Reading passage:
All of this discussion on WD methodology ignores other income sources (pensions, SS or even annuities), which will make a substantial difference. While not everyone has a pension, most (maybe all) will receive SS. When these other income streams kick in, the required WD, whether fixed or variable, will/can go down. I know we can model this with FC, Fido RIP or other tools, and I do. But, the 4% fixed SWR and G-K WD rules don't take into account those other income sources, which will ameliorate the drops in any variable WD approach. This is one of the key factors in my decision to use a variable WD methodology because, the planned timing of my retirement and these other income sources make 'the worst case' not so bad for us.

I'd like to hear how other are accounting for this in their plans.
I asked myself plenty of questions in this respect, and I ended settling on a simple principle in my Excel sheets. Any extra cash (small job, lump sum, pension, SS), recurring or not, goes in my portfolio balance when received. Any dividend is automatically re-invested (DRIP). And the withdrawal method has to be an adaptive one, which accounts for variations of the portfolio, whether it comes from market upticks or new income.

Data shown:
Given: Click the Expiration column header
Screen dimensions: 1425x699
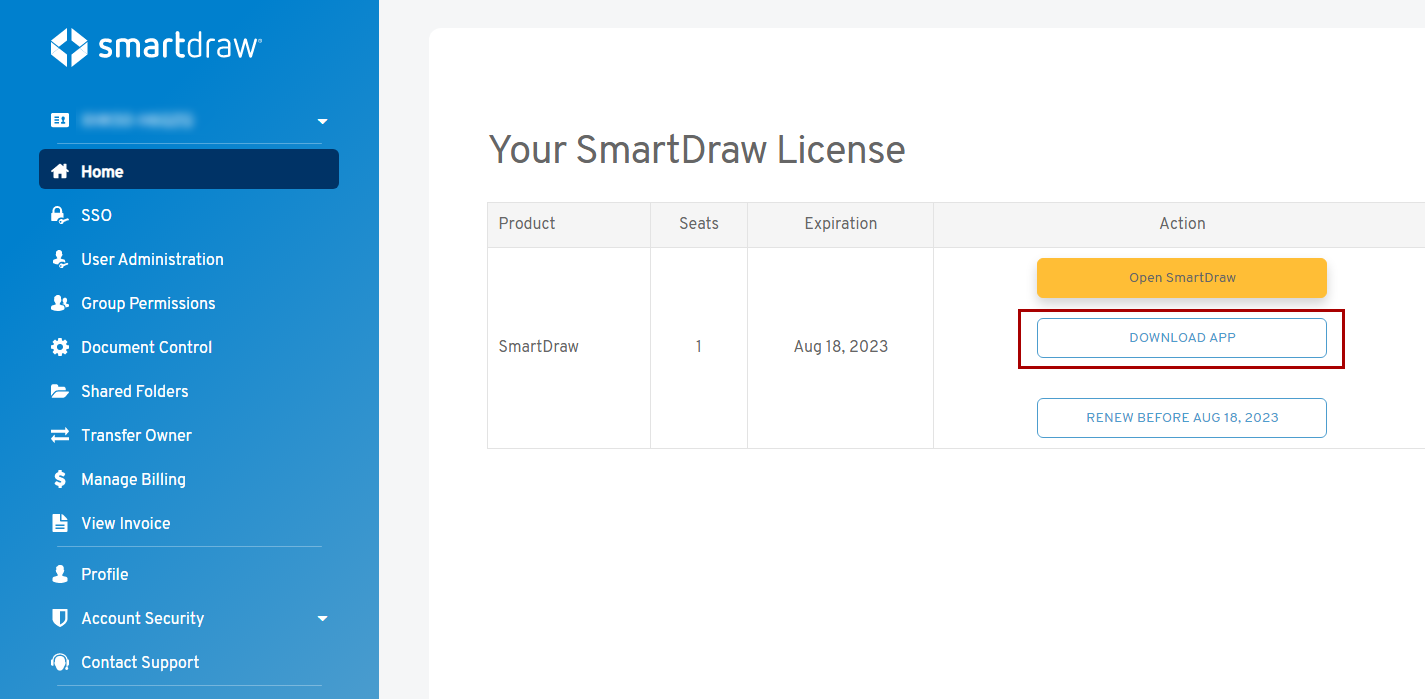Looking at the screenshot, I should (840, 224).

Complete the following:
(A) Answer these about the retirement withdrawal discussion:
(i) Which other income sources does the first post list in parentheses?
(ii) In the reply, where does any extra cash go when received?
(iii) In the reply, what happens to any dividend?
(B) From the retirement withdrawal discussion, reproduce the passage that begins at the words "I asked myself" and stops after the words "or new income.".
(C) Write what comes next in the retirement withdrawal discussion, picking up after its final sentence.

Results of the exercise:
(A)
(i) Pensions, SS, and annuities.
(ii) Into the portfolio balance.
(iii) It is automatically re-invested (DRIP).

(B)
I asked myself plenty of questions in this respect, and I ended settling on a simple principle in my Excel sheets. Any extra cash (small job, lump sum, pension, SS), recurring or not, goes in my portfolio balance when received. Any dividend is automatically re-invested (DRIP). And the withdrawal method has to be an adaptive one, which accounts for variations of the portfolio, whether it comes from market upticks or new income.

(C)
Of course, I don't mean it literally, you don't want to add $25K of SS to your portfolio, and withdraw $60k the day after. You would of course just keep the $25k and withdraw $35k. But your model (Excel, whatever) will be set up as I explained, to figure out that $60k is the withdrawal of the year, and take in account the portfolio value change.

With a 4% fixed WR, modified to account for 4% of each new cash deposit, the outcome isn't quite satisfying, as you get more and more incremental money as you get older (that is, when the SS/Pension start), which is usually not a goal. But you could plan around it by taking more than 4% for your early retirement, then change your WR in a much more conservative manner when SS kicks in. Anyhoo, this fixed approach is just a really bad model...

With a modified version of G-K (accounting for the portfolio increments), this works fine. Other adaptive methods (notably the VPW recently discussed at length in the Bogleheads forum) play beautifully well with such approach.

The beauty of doing so is three-fold:
1. it eliminates the discontinuities of lump sums & SS/Pension kicking in, as the adaptive algorithms typically adjust in a more progressive manner than a big bundle of cash suddenly showing up
2. it unifies everything, lump sums, recurring income, occasional jobs, etc
3. if your portfolio balance is at real low point, a good adaptive algorithm will NOT increase your withdrawal, while your additional income will help the portfolio recover. This saves many methods from failing in real bad years like 1965/66.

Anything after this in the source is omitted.